The thing about small engines is that they power a great portion of the entire activity of the industrialized world, so you'll likely never be short of work. And in my experience, they sure are a lot of fun. And their evolution hasn't stopped. And even if you decide not to make a living repairing engines, that skill will pretty much always come in handy.
Another thing is that, as I said, small engine evolution has not stopped. So if you're the person who comes up with some new trick or innovation, you can be pretty sure a lot of people will be interested in it.
At some point in your life if you can, always take classes that teach you how to fix things. All sorts of things. Many of the common base principals are the same across things like the cateorgy of "engines" is you just understand conceptually how they work. You have to decide if this timing is right for you but I will tell you that someone who is handy will always have a job at any age. And you will save yourself a ton of money as you grow up fixing your own things vs calling a repair person. People love their cars and toys and they will always be around and will always need to be fixed. It also is a skill set that translates into robotics and technology which is a great area to explore also to keep up with the changing needs in the workforce as we are all tasked to retool ourselves and our skill sets. And women love a man who is handy - and can cook so take those classes also (side benefit).
While I strongly support the skilled trades, if you are seriously trying to get into a military academy, I'd recommend keeping with a class load that is as rigorous as possible.
Also, I was just looking at the websites for the two US Senators from Idaho. If you are not familiar with the application process, I recommend you look at their sites, as soon as possible. You can ask each one for a nomination. You can also ask the US Representative from your district. You can apply to all 4 academies. Apparently, the academies host some sort of summer informational program. You may want to look into that as well. If I am reading it correctly (I could be wrong!) it appears that you need to submit your application to the Senators between March of your Junior Year and November of your Senior Year, with various deadlines in between.

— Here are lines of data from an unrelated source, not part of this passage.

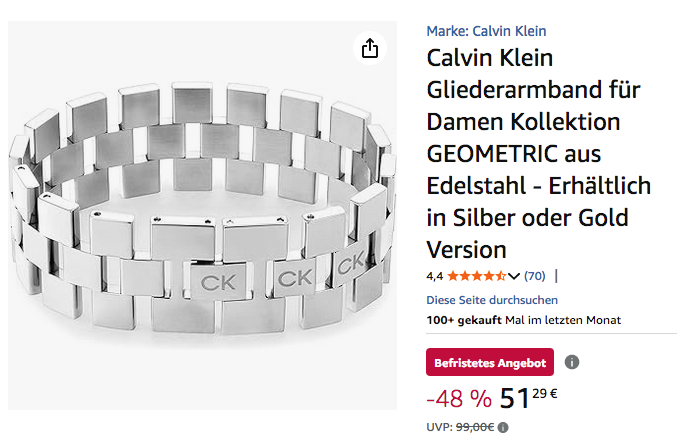
Task: Click Diese Seite durchsuchen link
Action: 492,300
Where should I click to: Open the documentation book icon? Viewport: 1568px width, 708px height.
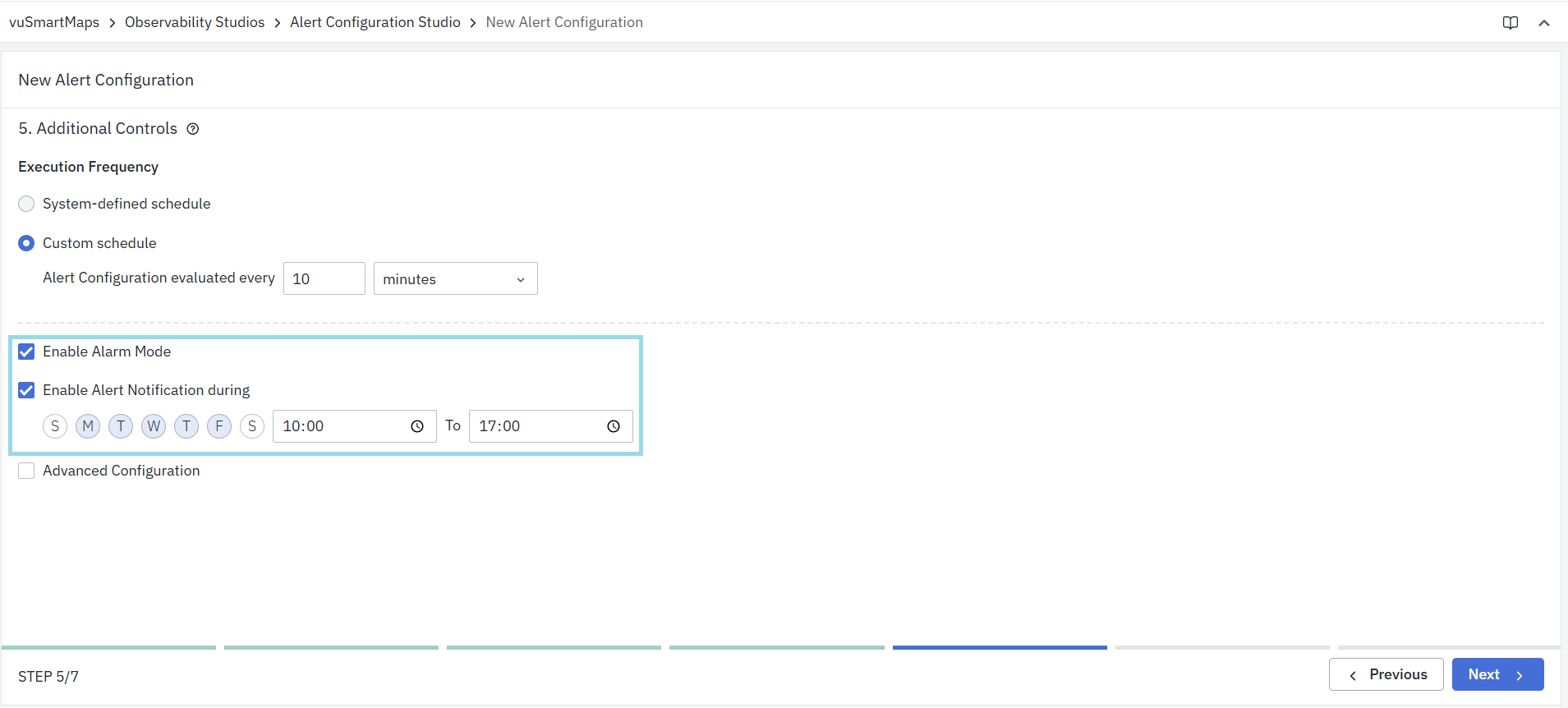tap(1510, 23)
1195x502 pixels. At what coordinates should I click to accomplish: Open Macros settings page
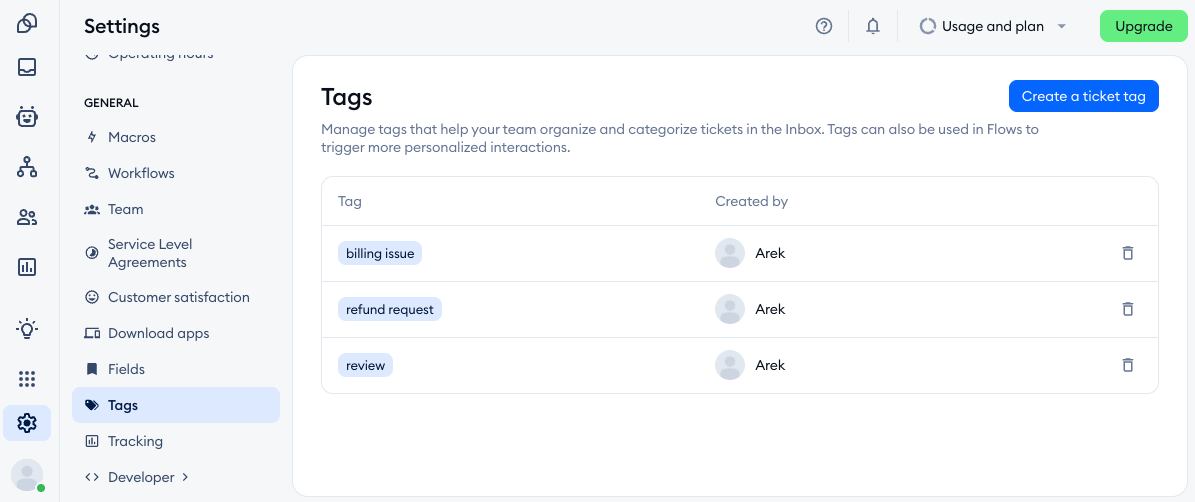tap(131, 137)
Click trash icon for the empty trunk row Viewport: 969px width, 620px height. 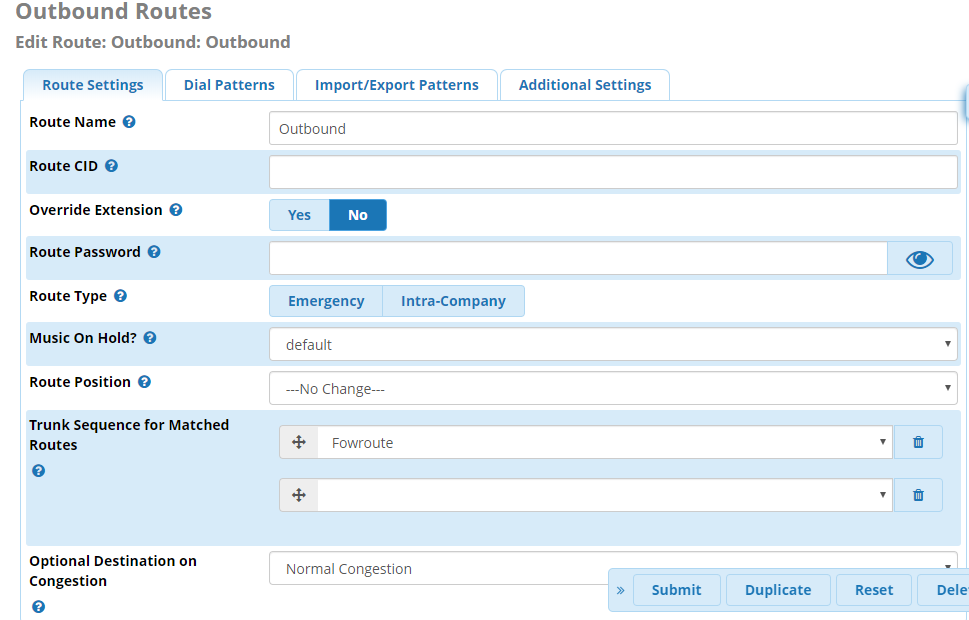coord(918,495)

Of the two courses, I would suggest you take the course on automobile engines. If you understand automobile engines, small engines which are less complex, would be fairly easy to understand and repair. The converse is not true. Secondly, understanding complex internal combustion engines would definitely help you in perusing a mechanical engineering degree. I have been a Mechanical Engineer for over 40 years - automobiles have been my hobby for over 50. Understanding the theory of why something works (which you learn in engineering school) is very important, but so is learning how something works, which you would learn in mechanical "labs" like engine repair.